Because the banana lectin strongly reacts with endogenous polysaccharides (including starch; Goldstein et al., 2001; Mo et al., 2001), most of the lectin precipitates during centrifugation of the extracts unless extraction is done under nonbinding conditions (Peumans et al., 2000b). Therefore, the extracts used for the determination of the agglutination activity were prepared in 20 mM unbuffered 1,3-diaminopropane (pH of approximately 11). At this high pH, the lectin is reversibly inactivated and hence remains in solution. Upon lowering the pH, the lectin regains full activity.

Agglutination assays were carried out in 96-U-welled microtiter plates in a final volume of 50 µL containing 20 µL of a 2% (w/v) suspension of trypsin-treated rabbit erythrocytes (Peumans et al., 2000b), 20 µL of 1 M ammonium sulfate, and 10 µL of extract. Ammonium sulfate was added to lower the pH (to approximately 7.5) and to enhance the agglutination activity of the lectin. To determine the specific agglutination activity, the extracts were serially diluted with 2-fold increments in 20 mM unbuffered 1,3-diaminopropane. Agglutination was assessed visually after 1 h at room temperature. To estimate the lectin content, a parallel assay was included with known concentrations of pure lectin.

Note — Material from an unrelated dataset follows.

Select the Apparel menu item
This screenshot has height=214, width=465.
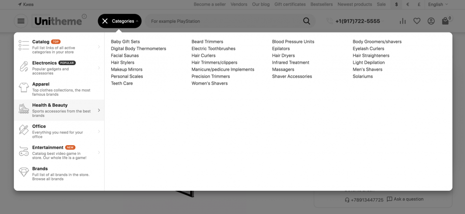pyautogui.click(x=41, y=84)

Purification of the Class III Chitinase Homolog from Unripe Bananas

Pulp (50 g) of freshly harvested bananas (50 DPA) was homogenized with mortar and pestle in 250 mL of 1% (w/v) ascorbic acid adjusted to pH 6 with NaOH, and the homogenate was centrifuged (8,000g for 10 min). Solid ammonium sulfate was added to the cleared extract to a final concentration of 1 M. After standing in the cold room (2°C) for 1 h, the extract was recentrifuged (8,000g for 10 min). The supernatant was taken off, filtered through paper (3MM; Whatman), and loaded onto a column (2.6 × 5 cm; approximately 25-mL bed volume) of phenyl-Sepharose equilibrated with 1 M ammonium sulfate. After loading, the column was washed with 1 M ammonium sulfate until the A₂₈₀ fell below 0.01 and the proteins eluted with 20 mM Tris-HCl (pH 8.0). The peak fraction (8 mL) of this partially purified protein fraction was loaded onto a column (2.6 × 70 cm; approximately 350-mL bed volume) of Sephacryl 100 equilibrated with 20 mM Tris-HCl (pH 7.8) containing 0.2 M NaCl. The column was eluted with the same buffer and 4-mL fractions were collected. The bulk of the protein eluted in one major symmetrical peak with an apparent molecular mass of approximately 30 kD. SDS-PAGE showed that the protein present in the major peak yielded a single polypeptide band of 30 kD. To ensure complete purity, peak fractions from the gel filtration chromatography were dialyzed against 20 mM Tris-HCl (pH 8.7) and loaded onto a Mono-Q anion-exchange column (type HR 5/5) equilibrated with the same buffer for further purification using a fast-protein liquid chromatography system (Amersham Biosciences, Piscataway, NJ). After loading the proteins, the column was washed with 4 mL of Tris buffer and the proteins were eluted with a linear gradient (56 mL) of increasing NaCl concentration (from 0 to 0.5 M). Almost all of the protein eluted in a single peak at 0.1 M NaCl. SDS-PAGE confirmed that this peak contained a single polypeptide of about 30 kD. The top of the peak was collected, dialyzed against appropriate buffers, and used for further analysis. The same procedure was followed to purify the class III chitinase homolog from the peel of unripe bananas.